▶ [À faire]
1. Répondez aux questions suivantes d'après le texte sur la crise des subprimes.
(a) Quelle banque a fait faillite le 15 septembre 2008, et dans quelle ville ?
(b) De quel montant le plan PAULSON était-il doté en 2008 ?
(c) Au Luxembourg, quel pourcentage du PIB la sphère financière représente-t-elle ?
2. Poursuivez le texte sur la crise des subprimes par un paragraphe qui commence après sa dernière phrase.

La crise des subprimes
« Tant que la musique joue, nous continuons à danser » déclare le PDG de Citigroup, Chuck PRINCE, en 2007, « … sauf qu’à ce moment-là, la musique s’était déjà arrêtée » ironisera George SOROS dans le documentaire Inside Job (2010). La crise des subprimes est causée par l’effondrement du marché immobilier américain, un marché entretenu par l’octroi massif de crédits aux ménages, des crédits transformés en produits financiers (les fameux CDO), puis revendus à des investisseurs du monde entier.
Le coup d’envoi de la crise est la faillite de la banque Lehman Brothers le 15 septembre 2008 à New York. Par un phénomène de contagion, toutes les places financières mondiales ont été immédiatement touchées : la crise financière est une crise boursière (effondrement des indices boursiers d’environ 50 % au cours de l’année 2008) et une crise bancaire (beaucoup de banques qui spéculaient accumulent des pertes dépassant la valeur de leur capitalisation boursière).
La crise devient économique du fait de l’appauvrisse-ment des ménages américains (entraînant un effondrement de la consommation) et des faillites d’entreprises (confrontées à une baisse de la demande et à des difficultés de financement). Les gouvernements et les banques centrales injectent massivement des liquidités dans le système bancaire pour renflouer les banques et les assurances (l’assureur américain AIG, notamment), et pour rassurer les marchés. Tels sont les objectifs du plan PAULSON[2], doté de 700 milliards de dollars en 2008.
Une finance hors de contrôle et déconnectée de l’économie réelle ?
Au Luxembourg, par exemple, la sphère financière représente 2 170 % du PIB (c’est-à-dire plus de vingt fois le PIB). Paul KRUGMAN (Pourquoi les crises reviennent toujours, 2008) parle de « banques de l’ombre » : du fait des montages financiers, des échanges de gré à gré et des paradis fiscaux, les banques sont devenues une nébuleuse difficile à cerner et par conséquent presque impossible à réglementer.
Cette nébuleuse semble être devenue un « casino mondial » (Maurice ALLAIS) gouverné simultanément par la rationalité des modèles mathématiques financiers et par une spéculation immodérée. Selon Steve FRASER (Wall Street : America’s Dream Palace, 2009), « Wall Street a de tout temps été un asile de fous avec ses manies incontrôlées, un centre abracadabrant de rêves invraisemblables et de dépressions irrationnelles, une démocratie de l’avarice, un carnaval, un monde sens dessus dessous, un boulevard d’opportunités illimitées et de désastres endémiques. Mais en même temps, le royaume de tous les rêves ». Un professeur à la Nottingham Trent University, Clive R. BODDY, dressait un bilan tout aussi préoccupant du monde de la finance quand il comparait les financiers à des « psychopathes » (dans un article intitulé The Corporate Psychopaths Theory of the Global Financial Crisis, publié en 2011 dans le Journal of Business Ethics).
Le reproche le plus couramment adressé aux banques est d’être tournées sur elles-mêmes et de ne plus être au service de l’économie dite « réelle » : fabriquer des produits dérivés et spéculer semble plus rémunérateur que le financement des PME. En 2012, le candidat François HOLLANDE, alors en campagne électorale, déclarait alors : « mon ennemi, c’est la finance ».

▶ [Lignes de données]
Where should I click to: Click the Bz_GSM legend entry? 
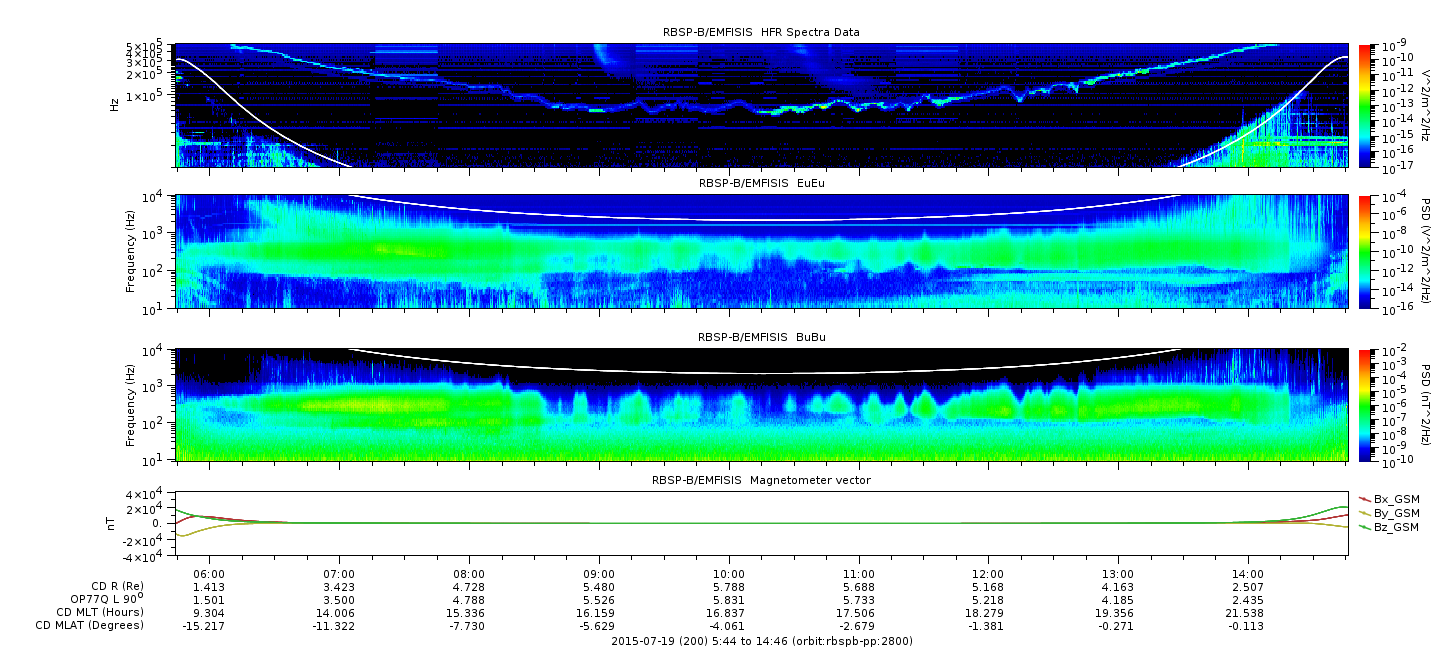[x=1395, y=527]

▶ [Réponses]
1.
(a) La banque Lehman Brothers, à New York.
(b) De 700 milliards de dollars.
(c) 2 170 % du PIB, soit plus de vingt fois le PIB.

2.
Les « FinTechs »
La finance est le nouveau terrain de jeu des startups du numérique, les FinTechs, (un raccourci pour « financial technologies »). Ces entreprises attaquent les métiers bancaires et financiers traditionnels en proposant des solutions innovantes et en s’appuyant souvent aussi sur des expériences d'utilisateurs (user experience) bien plus poussées que celles des acteurs établis. Une des plus anciennes est PayPal (solutions de paiement), fondée en 1998 et rachetée par eBay en 2002 pour 1,5 milliard de dollars. On peut également citer Lending Club, qui facilite les prêts entre particuliers ; Stripe, qui offre une expérience de paiement en ligne et sur mobile sans commune mesure avec les banques ; ou encore Kickstarter, qui est une plateforme de financement coopérative (crowdfunding).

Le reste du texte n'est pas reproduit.